3 min read

an Orthodox Pascha

We entered the dark and crowded sanctuary as part of a steady stream of worshipers coming out of the night from the parking lot, across the street, and down the sidewalks. In the dim light, I could barely make out icons on the side walls and icons across the front of the sanctuary (iconostasis). The only light came from behind the iconostasis which dimly lit the ceiling and a drawing of Jesus looking down, presumably from heaven upon the worshipers gathered in the sanctuary. The faint smell of frankincense hung in the air. Everyone was silent except for a few barely audible whispers. 

After a few minutes the silence was broken by the chanting of psalms from behind the iconostasis. Beginning with Psalm 50 (51 by the Western Psalter) and continuing psalm after psalm after psalm, we continued to sit in silence and darkness. Having no idea what to expect at this service, my anticipation slowly built as the minutes went on. My wife and grown daughter became restless next to me (we left the little ones at home since the service didn't start until nearly midnight) as did a few others through the sanctuary. Still the chanting continued.

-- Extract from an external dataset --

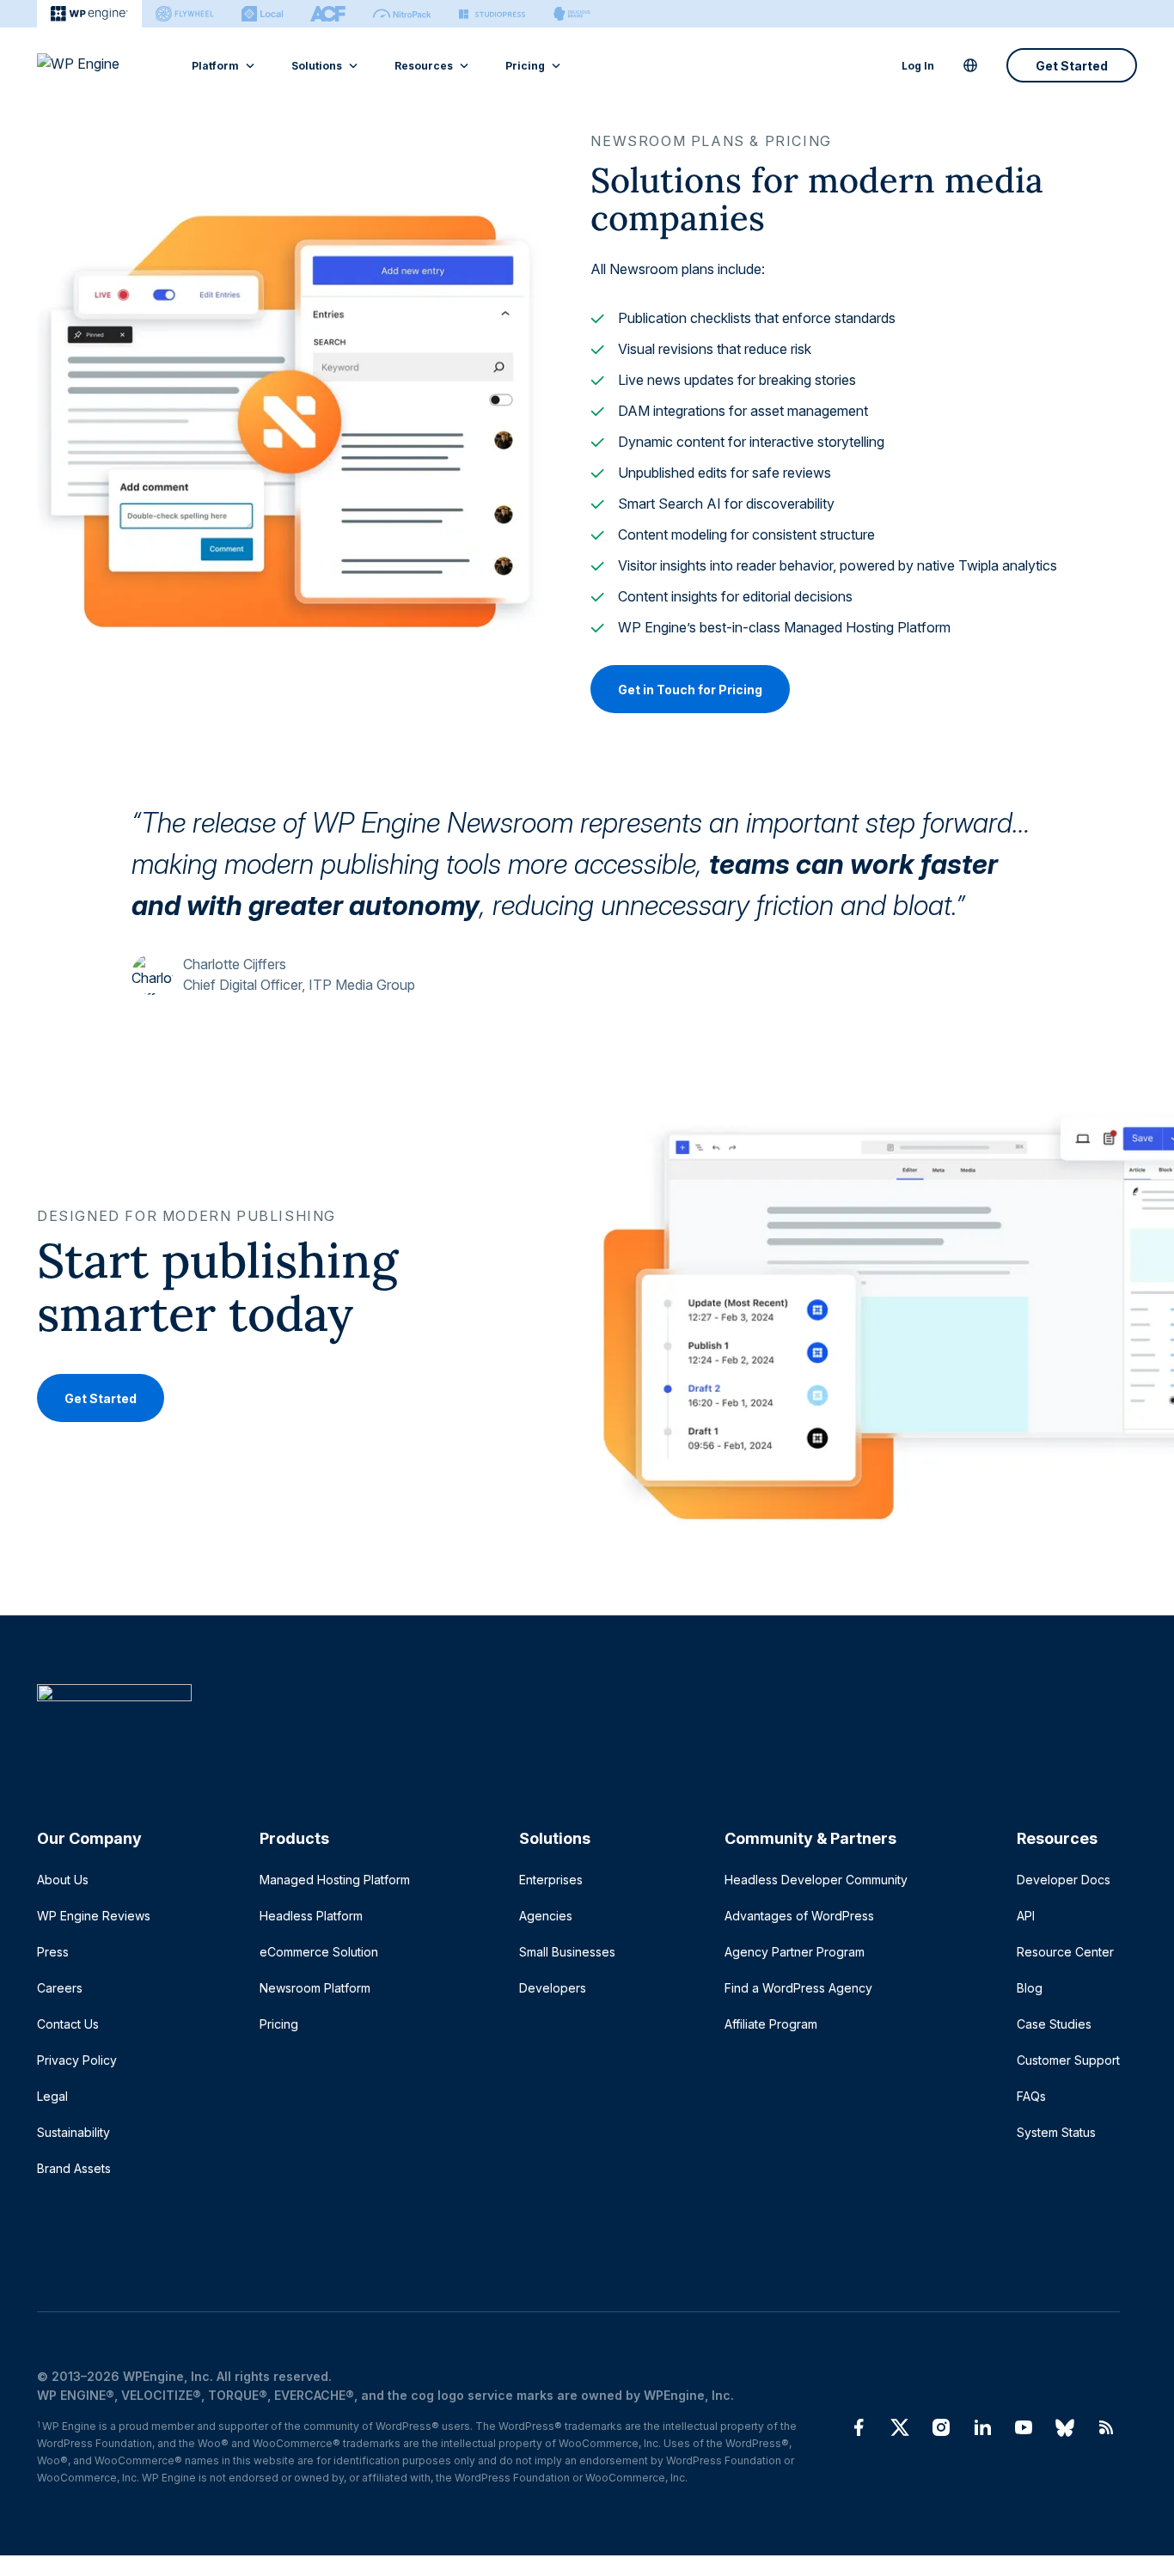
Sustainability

What was going to happen next? When was it going to happen? How long did this service last?

As my own anticipation and expectation built, I couldn't help think my own feelings very much matched those of Jesus' original disciples that first Easter weekend. They expected something big to happen but didn't exactly understand what or when. They sat around in the darkness, wondering what would happen next. They probably consoled themselves after the crucifixion of Jesus by singing psalms, maybe even the ones we were hearing, likely using similar tunes to those eerily filling the sanctuary right then.

Then, suddenly, a light appeared behind the iconostasis! The veil was taken down, and the priest appeared with a lit triple candle blazing in the darkness. With singing by the whole congregation, each person's candle was light until the entire sanctuary was filled with light (think Western Christmas Eve service), and we processed outside of the church to bring the light of Christ into the darkness! Again and again, the priest said and we responded: “Christ is risen!” He said it in Greek, English, and a couple other languages I did not understand—to which the faithful responded each time. All the while the church bell was rung over and over and over.

After this, the priest read the Gospel account of the resurrection of Jesus. Then we sang again and again: "Christ is risen from the dead, trampling down death by death, and upon those in the tombs bestowing life!"

From sitting solemnly in silence and darkness to rejoicing in the cool evening in candlelight, the setting and feel of the service changed dramatically from start to finish. As this church meets in a converted home in a residential neighborhood, the crowd grew in size as some curious passersby joined in the celebration. One homeless man, pushing everything he owned in a small cart, stood just outside the light in the shadows until he was ushered into the small crowd—his smiling face lit by the candles of those who surrounded him.

What an awesome picture of the light of Christ coming into the world after conquering death and bringing light to the darkness. Christ is risen: truly, Christ is risen!